Now, Lee is a principal with PMA Landscape Architects, a firm behind some of the smartest urban spaces in the city, from the revitalized wonderland that is Ramsden Park to the Colonel Sam Smith Skating Trail. Her most rewarding project to date (literally at her doorstep) was her first streetscape project on Dundas Street West. “We turned a bunch of orphaned spaces into a series of eight parkettes—complete with custom benches and paving, shade trees and plants—along Dundas West between Lansdowne and Rusholme in Toronto,” she says. “I see my neighbours sitting in those parkettes and on the benches to this day, as well as young hipsters, Portuguese seniors, dog walkers, or children climbing on the benches,” says Lee. “It’s awesome.”
We asked Lee what it’s like to be in her line of work.
SDTC: What does a typical day look like for you?
FL: My day is probably a lot like other working moms’: I wake up between 7 and 7:30 a.m., hit the snooze button more than I should, have a shower, make lunch for my kids while they have their breakfast, drop the kids off at school, bike to work along the Railpath (morning Zen moment) while listening to some tunes or CBC radio, get to work between 9:30 and 10 a.m. and make myself a microwaved omelette and some tea.

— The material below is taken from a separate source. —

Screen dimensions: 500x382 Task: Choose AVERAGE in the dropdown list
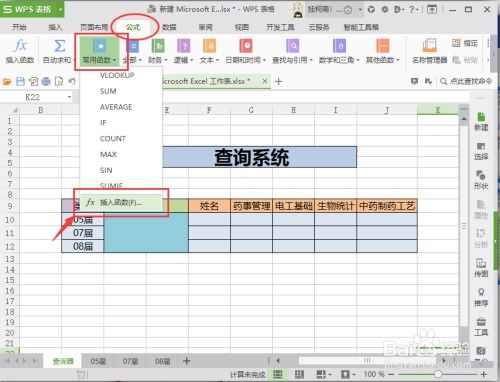(x=116, y=107)
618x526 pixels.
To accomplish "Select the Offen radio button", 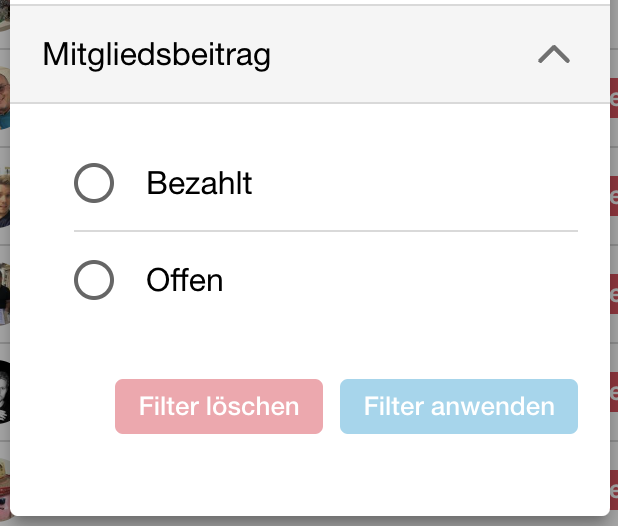I will (94, 280).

My workday varies, but essentially it’s the same as most design consultants’: checking e-mails, project managing, going to meetings, writing proposals, doing site visits, checking-in with staff, etc. Actual designing seems to be less than what I would like of recent years, but when it happens, it’s a great day. I leave around 6 to 6:15 p.m., riding home on the Railpath again (evening Zen moment) and try to be home by 6:30 p.m. prompt to have dinner with my family, which my kind husband manages to make for us every evening. After dinner there is a bit of family time—either practicing music with my kids, a board game, or just chillaxing, and then I take my kids up for bath and bedtime. After my kids and husband are in bed, I have a bit of me time and usually another hour or two of work and I am in bed later than I want to admit.
What do you keep at top of mind when designing landscape architecture in urban design?

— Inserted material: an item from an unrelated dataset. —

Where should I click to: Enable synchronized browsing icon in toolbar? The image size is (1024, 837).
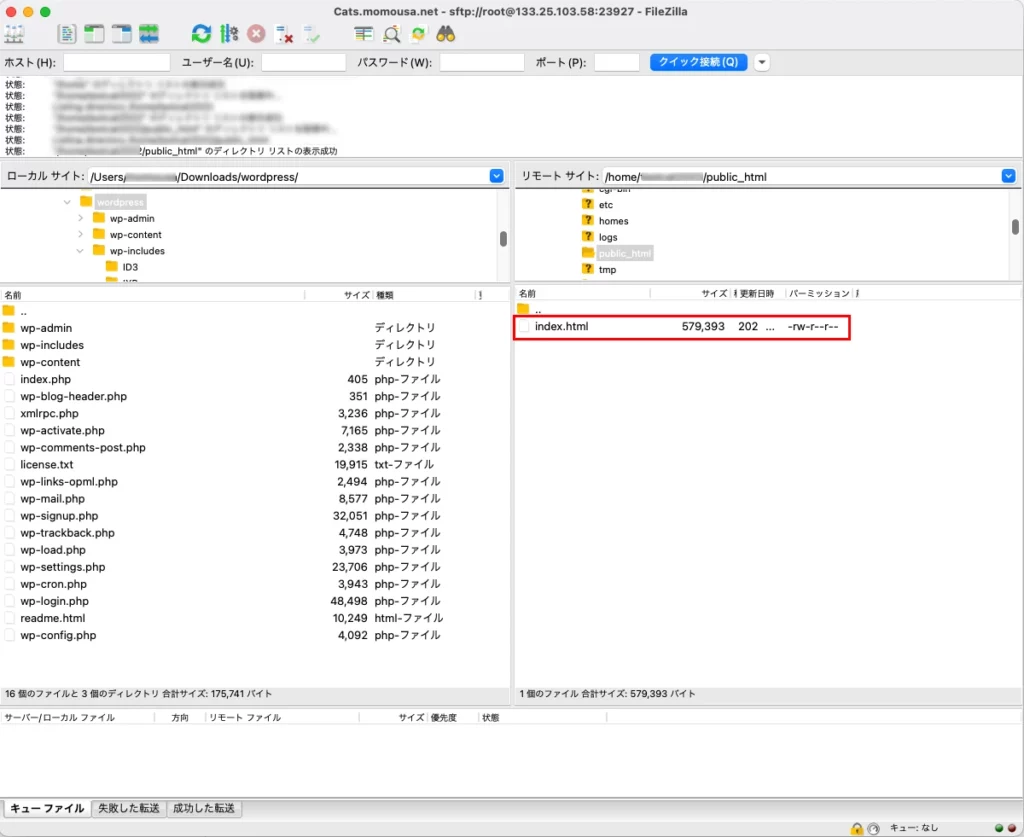418,34
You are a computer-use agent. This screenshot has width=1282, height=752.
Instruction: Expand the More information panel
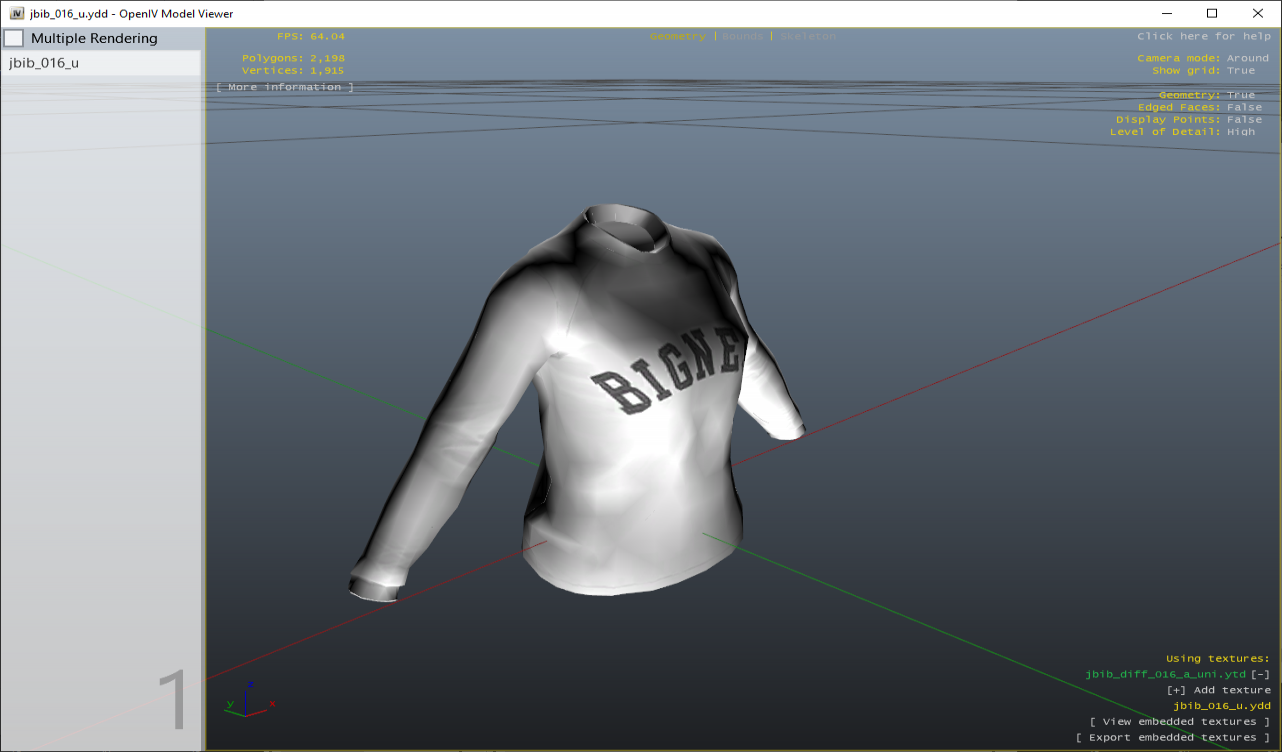tap(284, 86)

I try to make sure that what I am designing is comfortable, safe, of quality materials, beautiful, and responds respectfully and sensitively to the community and context. What landscape architects do is really about placemaking; even if the place is a transitional space where people are walking through and it’s just a moment or series of moments, it’s so important to make sure this experience is as humanly pleasant as can be. In my mind I think of Jan Gehl, who says that one litmus test of a successful city is whether women and children can feel safe and comfortable walking or biking through the city.
A perfect example of this is a project I’m currently working on in Etobicoke called Reina, which is spearheaded by an all-female team. It’s the first of its kind in Canada, and I’m thrilled to be a part of it. Some of the key elements we always talk about (comfort, safety, responding to the community) are going to be very critical for this building. We’re thinking of ways we can make the outdoor courtyard safe and enjoyable for women, children and families. It’s been a fun process so far to collaborate with other women and think of ways we can improve experiences in condo living for the future residents and the community.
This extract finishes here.